● 任务
请更新下面的全部记录，把每一处"Instruction"都改成"Goal"，其他内容一律不动。

● 所给记录

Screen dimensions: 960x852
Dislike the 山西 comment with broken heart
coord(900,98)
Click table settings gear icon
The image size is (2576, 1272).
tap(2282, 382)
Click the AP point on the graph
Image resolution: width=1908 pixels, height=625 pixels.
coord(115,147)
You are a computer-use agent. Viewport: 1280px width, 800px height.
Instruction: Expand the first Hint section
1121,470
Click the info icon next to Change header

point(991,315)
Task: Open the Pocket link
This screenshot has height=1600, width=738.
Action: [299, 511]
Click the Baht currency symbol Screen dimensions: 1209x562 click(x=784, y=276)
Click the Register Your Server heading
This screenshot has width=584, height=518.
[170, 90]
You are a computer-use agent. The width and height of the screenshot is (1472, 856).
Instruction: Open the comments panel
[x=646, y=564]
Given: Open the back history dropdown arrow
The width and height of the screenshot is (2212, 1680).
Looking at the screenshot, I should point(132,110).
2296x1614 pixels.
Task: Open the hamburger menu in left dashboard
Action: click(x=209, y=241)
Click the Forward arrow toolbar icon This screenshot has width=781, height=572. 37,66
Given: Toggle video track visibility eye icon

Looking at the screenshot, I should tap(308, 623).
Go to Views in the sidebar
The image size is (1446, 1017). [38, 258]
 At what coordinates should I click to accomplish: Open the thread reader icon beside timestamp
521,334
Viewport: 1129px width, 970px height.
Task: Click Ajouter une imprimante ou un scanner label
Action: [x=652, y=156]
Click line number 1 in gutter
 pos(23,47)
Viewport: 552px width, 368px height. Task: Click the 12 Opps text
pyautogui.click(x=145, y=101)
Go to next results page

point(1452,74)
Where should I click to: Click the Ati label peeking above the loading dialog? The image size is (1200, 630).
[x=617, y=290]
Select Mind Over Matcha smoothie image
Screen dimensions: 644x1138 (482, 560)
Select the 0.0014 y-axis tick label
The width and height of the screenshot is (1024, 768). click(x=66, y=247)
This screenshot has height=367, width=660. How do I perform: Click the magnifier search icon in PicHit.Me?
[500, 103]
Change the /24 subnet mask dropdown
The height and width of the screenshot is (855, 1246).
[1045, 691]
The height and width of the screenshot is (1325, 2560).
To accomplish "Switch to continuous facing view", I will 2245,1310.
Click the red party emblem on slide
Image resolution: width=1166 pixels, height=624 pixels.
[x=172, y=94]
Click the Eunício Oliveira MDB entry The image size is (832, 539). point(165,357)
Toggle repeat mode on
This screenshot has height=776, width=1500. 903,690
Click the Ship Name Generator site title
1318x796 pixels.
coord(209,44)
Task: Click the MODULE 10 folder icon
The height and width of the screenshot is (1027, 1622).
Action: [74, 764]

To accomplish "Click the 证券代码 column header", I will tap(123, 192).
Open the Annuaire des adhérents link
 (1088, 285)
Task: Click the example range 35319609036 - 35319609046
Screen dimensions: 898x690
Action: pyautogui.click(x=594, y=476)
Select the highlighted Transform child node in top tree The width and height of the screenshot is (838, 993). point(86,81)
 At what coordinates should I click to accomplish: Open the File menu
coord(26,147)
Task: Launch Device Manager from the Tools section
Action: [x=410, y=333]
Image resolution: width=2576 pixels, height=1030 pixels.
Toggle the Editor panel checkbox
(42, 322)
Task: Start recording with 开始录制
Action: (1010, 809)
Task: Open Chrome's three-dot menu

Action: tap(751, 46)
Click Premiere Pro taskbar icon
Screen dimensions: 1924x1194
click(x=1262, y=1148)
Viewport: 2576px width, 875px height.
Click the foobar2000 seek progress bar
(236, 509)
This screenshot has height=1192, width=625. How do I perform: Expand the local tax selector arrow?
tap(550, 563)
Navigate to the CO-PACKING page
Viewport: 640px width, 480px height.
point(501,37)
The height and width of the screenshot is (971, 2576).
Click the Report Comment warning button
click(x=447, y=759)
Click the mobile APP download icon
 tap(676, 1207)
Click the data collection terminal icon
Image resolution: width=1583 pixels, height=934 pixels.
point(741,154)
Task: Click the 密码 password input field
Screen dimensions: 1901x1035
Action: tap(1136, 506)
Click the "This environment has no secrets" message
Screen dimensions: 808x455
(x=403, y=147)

● 完整回答
Screen dimensions: 960x852
Dislike the 山西 comment with broken heart
coord(900,98)
Click table settings gear icon
The image size is (2576, 1272).
tap(2282, 382)
Click the AP point on the graph
Image resolution: width=1908 pixels, height=625 pixels.
coord(115,147)
You are a computer-use agent. Viewport: 1280px width, 800px height.
Goal: Expand the first Hint section
1121,470
Click the info icon next to Change header

point(991,315)
Task: Open the Pocket link
This screenshot has height=1600, width=738.
Action: [299, 511]
Click the Baht currency symbol Screen dimensions: 1209x562 click(x=784, y=276)
Click the Register Your Server heading
This screenshot has width=584, height=518.
[170, 90]
You are a computer-use agent. The width and height of the screenshot is (1472, 856).
Goal: Open the comments panel
[x=646, y=564]
Given: Open the back history dropdown arrow
The width and height of the screenshot is (2212, 1680).
Looking at the screenshot, I should point(132,110).
2296x1614 pixels.
Task: Open the hamburger menu in left dashboard
Action: click(x=209, y=241)
Click the Forward arrow toolbar icon This screenshot has width=781, height=572. 37,66
Given: Toggle video track visibility eye icon

Looking at the screenshot, I should tap(308, 623).
Go to Views in the sidebar
The image size is (1446, 1017). [38, 258]
 At what coordinates should I click to accomplish: Open the thread reader icon beside timestamp
521,334
Viewport: 1129px width, 970px height.
Task: Click Ajouter une imprimante ou un scanner label
Action: [x=652, y=156]
Click line number 1 in gutter
 pos(23,47)
Viewport: 552px width, 368px height. Task: Click the 12 Opps text
pyautogui.click(x=145, y=101)
Go to next results page

point(1452,74)
Where should I click to: Click the Ati label peeking above the loading dialog? The image size is (1200, 630).
[x=617, y=290]
Select Mind Over Matcha smoothie image
Screen dimensions: 644x1138 (482, 560)
Select the 0.0014 y-axis tick label
The width and height of the screenshot is (1024, 768). click(x=66, y=247)
This screenshot has height=367, width=660. How do I perform: Click the magnifier search icon in PicHit.Me?
[500, 103]
Change the /24 subnet mask dropdown
The height and width of the screenshot is (855, 1246).
[1045, 691]
The height and width of the screenshot is (1325, 2560).
To accomplish "Switch to continuous facing view", I will 2245,1310.
Click the red party emblem on slide
Image resolution: width=1166 pixels, height=624 pixels.
[x=172, y=94]
Click the Eunício Oliveira MDB entry The image size is (832, 539). point(165,357)
Toggle repeat mode on
This screenshot has height=776, width=1500. 903,690
Click the Ship Name Generator site title
1318x796 pixels.
coord(209,44)
Task: Click the MODULE 10 folder icon
The height and width of the screenshot is (1027, 1622).
Action: [74, 764]

To accomplish "Click the 证券代码 column header", I will tap(123, 192).
Open the Annuaire des adhérents link
 (1088, 285)
Task: Click the example range 35319609036 - 35319609046
Screen dimensions: 898x690
Action: pyautogui.click(x=594, y=476)
Select the highlighted Transform child node in top tree The width and height of the screenshot is (838, 993). point(86,81)
 At what coordinates should I click to accomplish: Open the File menu
coord(26,147)
Task: Launch Device Manager from the Tools section
Action: [x=410, y=333]
Image resolution: width=2576 pixels, height=1030 pixels.
Toggle the Editor panel checkbox
(42, 322)
Task: Start recording with 开始录制
Action: (1010, 809)
Task: Open Chrome's three-dot menu

Action: tap(751, 46)
Click Premiere Pro taskbar icon
Screen dimensions: 1924x1194
click(x=1262, y=1148)
Viewport: 2576px width, 875px height.
Click the foobar2000 seek progress bar
(236, 509)
This screenshot has height=1192, width=625. How do I perform: Expand the local tax selector arrow?
tap(550, 563)
Navigate to the CO-PACKING page
Viewport: 640px width, 480px height.
point(501,37)
The height and width of the screenshot is (971, 2576).
Click the Report Comment warning button
click(x=447, y=759)
Click the mobile APP download icon
 tap(676, 1207)
Click the data collection terminal icon
Image resolution: width=1583 pixels, height=934 pixels.
point(741,154)
Task: Click the 密码 password input field
Screen dimensions: 1901x1035
Action: tap(1136, 506)
Click the "This environment has no secrets" message
Screen dimensions: 808x455
(x=403, y=147)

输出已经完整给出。